Case insensitive substring LDAP search on OpenLDAP 2.4.33

Question

The current question is not the same as this one.

I have an LDAP entry which the content "This is a SimpleTest indeed" in the "supName" field.

I need to write a filter so that when the user of my software introduces any substring of this content in any case (upper, lower or mixed case), it finds the entry. It must work even if the user does not input a complete word ("impletes", for example).

The supName field follows DirectoryString syntax. This means that the default matching rule is exact and case sensitive ("caseExactMatch"). But this syntax in theory, should allow also "caseIgnoreMatch" and "caseIgnoreSubstringsMatch" matching rules. I though I just needed to force to use the last one ("caseIgnoreSubstringsMatch"), so I tried this filter:

(supName:caseIgnoreSubstringsMatch:=*impletes*)

But this does not work. I make my tests using Apache Directory Studio, and that tool refuses to accept the above filter. It complains on the asterisks, and I don't understand why, since I am using a Substring match (and thus asterisks should be allowed). If I run the filter from command line (using ldapsearch), I get this error message:

ldap_search_ext: Bad search filter (-7)

Therefore this is not an issue with Apache Directory Studio.

So my question is: What is the correct way of defining a case-insensitive substring filter on a field that is case-sensitive by default?

Futher tests:

What follows are some other filters I have tested, and the reasons they do not suit me.

Test #1 filters:

(supName=*impleTes*)

This operator (=) returns my test entry, but it's not case-insensitive. If I replace "impleTes" for "impletes" it does not return anything.

Test #2 filter:

(supName~=simpletest)

This operator (~=) works, but:

• It needs a complete word. If I replace "simpletest" for "impletes" it does not return anything.
• As it is an "approximate" search operator, it may return unwanted results.
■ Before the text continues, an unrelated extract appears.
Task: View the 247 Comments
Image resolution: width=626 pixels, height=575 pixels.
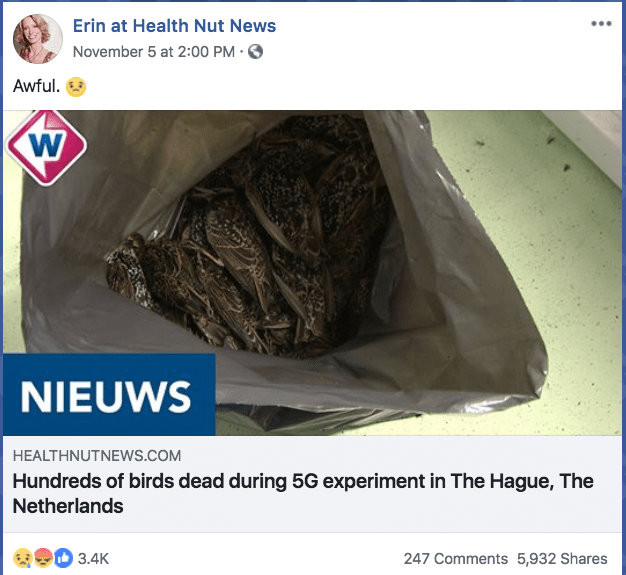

For example, the filter above returns also a second entry: "This is a SimpleTast indeed" (notice the "a" instead of "e" in "SimpleTast"). I don't want approximate results.

Test #3 filter:

(supName:caseIgnoreMatch:=this is a simpletest indeed)

This returns the entry I was expecting, and only that entry. It is also case-insensitive. But it forces the user to write the whole content of the field: it is not a substring search, but a case-insensitive exact-match search.

Test #4 filter:

(supName:caseIgnoreMatch:=*impletes*)

This returns a "Bad search filter (-7)" error, with is expected since I am not allowed to use substring syntax in an exact matching rule.
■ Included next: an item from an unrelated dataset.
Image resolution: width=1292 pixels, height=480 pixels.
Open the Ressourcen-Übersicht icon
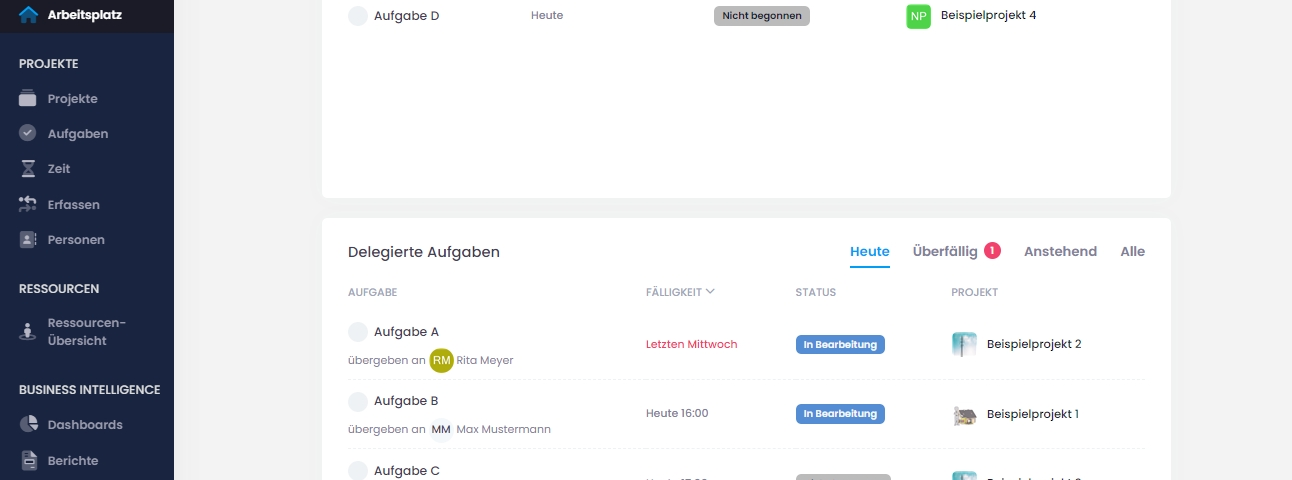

And finally, the Test #5 filter:

(supName:caseIgnoreSubstringsMatch:=*impletes*)

Which I expected to work, but returns a "Bad search filter (-7)" error.

Additional info - Opposite example

I have found here (see the "Extensible Matching" section at the end) examples of the opposite case. In the example, the field "sn" uses the "caseIgnoreMatch" matching rule by default (making it case-insensitive). So what they want in the example is to do a case-sensitive substring search. This is the filter they use:

(sn:caseExactSubstringMatch:=*S*)

But I doubt if this example is correct, because if I try exactly the same filter on my side:

(supName:caseExactSubstringMatch:=*S*)

I get a "Bad search filter (-7)" error.

So maybe my issue is due to limitation on OpenLDAP 2.4.33 but would work with other LDAP servers, although the example comes from a guide that is supposed to cover OpenLDAP 2.x ... (?)

Answer 1

Other option is (Attribute~=value)

-- http://publib.boulder.ibm.com/tividd/td/IBMDS/IDSprogref52/en_US/HTML/progref.htm#HDRLDAPSRCH

Answer 2

If I'm reading RFC 4515§3 correctly, an extensible match can only be done with an assertion value (read: a fixed string) and not with a substring filter. If that were permitted, I would expect your original example (supName:caseIgnoreSubstringsMatch:=*impletes*) to work.